>
> >>Time stamps are not used for conflict resolution - unless is is part of
> the application logic!!!
>

>>What is you definition of conflict resolution ? Because if you update
twice the same column (which
>>I'll call a conflict), then the timestamps are used to decide which update
wins (which I'll call a resolution).

I understand what you are saying, and yes semantics is very important here.
And yes we are responding to the immediate questions without covering all
questions in the thread.

The point being made here is that the timestamp of the column is not used by
Cassandra to figure out what data to return.
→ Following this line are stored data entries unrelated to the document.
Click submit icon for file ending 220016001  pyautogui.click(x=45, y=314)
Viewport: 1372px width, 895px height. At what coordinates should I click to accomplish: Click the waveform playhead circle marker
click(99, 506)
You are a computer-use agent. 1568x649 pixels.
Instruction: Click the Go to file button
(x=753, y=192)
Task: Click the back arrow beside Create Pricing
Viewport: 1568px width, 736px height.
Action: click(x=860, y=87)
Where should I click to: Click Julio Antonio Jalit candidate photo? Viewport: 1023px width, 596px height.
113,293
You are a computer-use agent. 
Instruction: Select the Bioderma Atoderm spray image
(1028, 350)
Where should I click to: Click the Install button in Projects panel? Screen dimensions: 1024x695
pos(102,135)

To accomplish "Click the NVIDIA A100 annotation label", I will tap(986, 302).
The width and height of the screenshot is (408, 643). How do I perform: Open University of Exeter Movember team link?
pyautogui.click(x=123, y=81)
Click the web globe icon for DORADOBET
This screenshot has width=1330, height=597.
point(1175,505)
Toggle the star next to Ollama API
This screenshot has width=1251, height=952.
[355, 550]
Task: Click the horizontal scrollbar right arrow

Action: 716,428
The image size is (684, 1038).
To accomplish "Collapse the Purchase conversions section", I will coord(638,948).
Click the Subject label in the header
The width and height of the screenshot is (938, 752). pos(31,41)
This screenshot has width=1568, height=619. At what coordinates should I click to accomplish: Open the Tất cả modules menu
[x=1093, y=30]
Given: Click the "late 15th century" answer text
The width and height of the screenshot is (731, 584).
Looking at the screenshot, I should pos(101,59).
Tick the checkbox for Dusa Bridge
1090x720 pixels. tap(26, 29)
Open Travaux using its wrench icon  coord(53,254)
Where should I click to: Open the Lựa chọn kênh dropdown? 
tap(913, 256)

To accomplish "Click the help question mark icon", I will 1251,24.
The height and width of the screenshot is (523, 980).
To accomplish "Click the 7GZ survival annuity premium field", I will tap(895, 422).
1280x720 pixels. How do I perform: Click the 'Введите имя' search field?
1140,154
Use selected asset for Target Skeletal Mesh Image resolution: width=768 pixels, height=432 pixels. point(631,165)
E.g. - Quorum is 2 nodes - and RF of 3 over N1/2/3
A Quorum  Write comes and add/updates the time stamp (TS2) of a particular
data element. It succeeds on N1 - fails on N2/3. So the write is returned as
failed - right ?
Now Quorum read comes in for exactly the same piece of data that the write
failed for.
So N1 has TS2 but both N2/3 have the old TS (say TS1)
And the read succeeds - Will it return TS1 or TS2.

I submit it will return TS1 - the old TS.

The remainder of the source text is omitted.